Having more than 1300 bird species, including over 75 endemics, it is hard to resist the lure of India – something I know from personal experience. In 304 pages, The 100 Best Birdwatching Sites in India by Grewal and Singh, where-to-watch-birds guide describes the 100 top hotspots throughout the Indian mainland, but also the Andaman and Nicobar Islands. Published in February 2020, this is the first edition.

Bikram Grewal is the author of over ten books on birds of the subcontinent and also acts as a consultant on eco-tourism. Bhanu Singh is one of India’s leading wildlife photographers whose images and articles are regularly published in national and international publications.
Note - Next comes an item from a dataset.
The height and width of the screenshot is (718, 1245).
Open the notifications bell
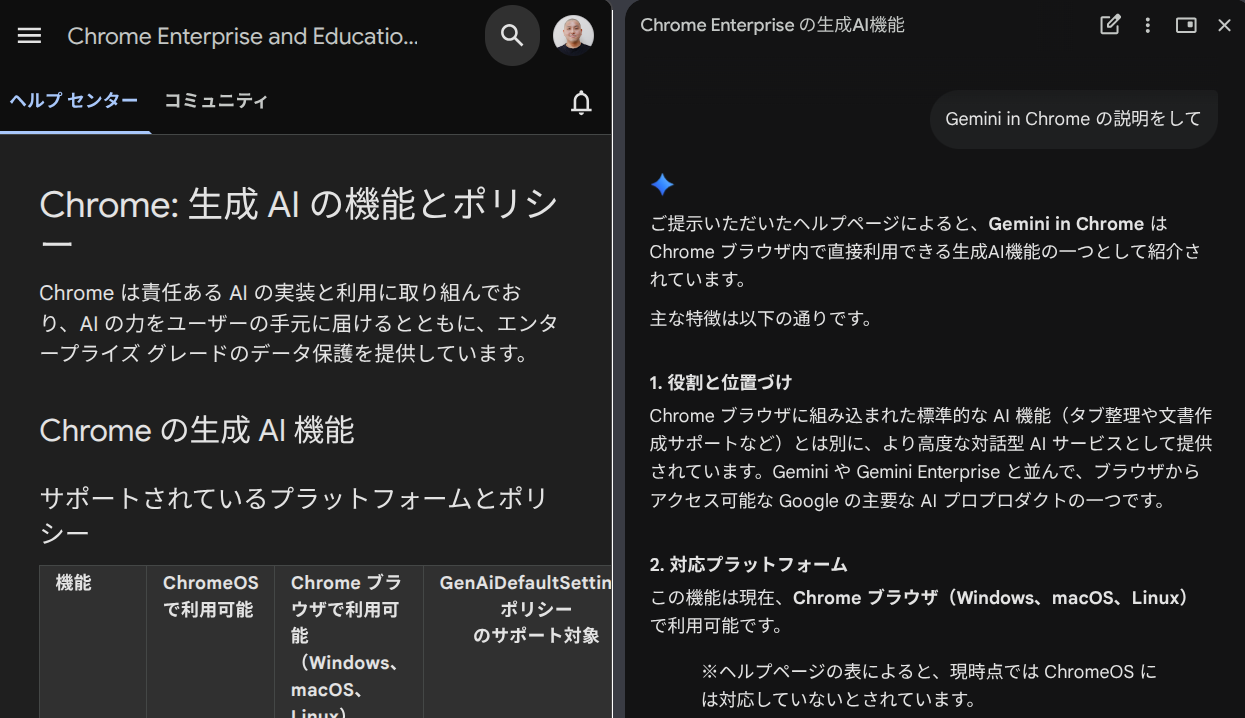click(581, 102)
Presuming that you dream of birding India, you can find general travel info in Rough Guide or Lonely Planet, but specific country-wide info on finding birds were mostly missing. India is a huge and logistically frightening country. The 100 Best Birdwatching Sites in India allows you to focus on species (Index at pg. 295), reserves and states (starting from pg. 16), making the planning process easier. This guide helps you to get more organised by offering info on many less-known reserves that are often omitted from the general travel guides, as well as more birding info for well-known reserves than in the general travel guides.

The introductory chapters occupy the first 15 pages and cover topics ranging from climate, geography, habitats, threats to birds and glossary of terms. The bird habitats actually deal with the biomes of India, and sadly, there is no map of biomes for travellers to orient themselves. This was only the first of many times when I asked myself whether the guide was meant for local or for international birders, because their level of familiarity is clearly different and requires a different information. The glossary mainly deals with specific habitats to be found in the subcontinent and is, oddly, accompanied with two bird topography photos illustrating totally irrelevant terms such as primaries and ear-coverts.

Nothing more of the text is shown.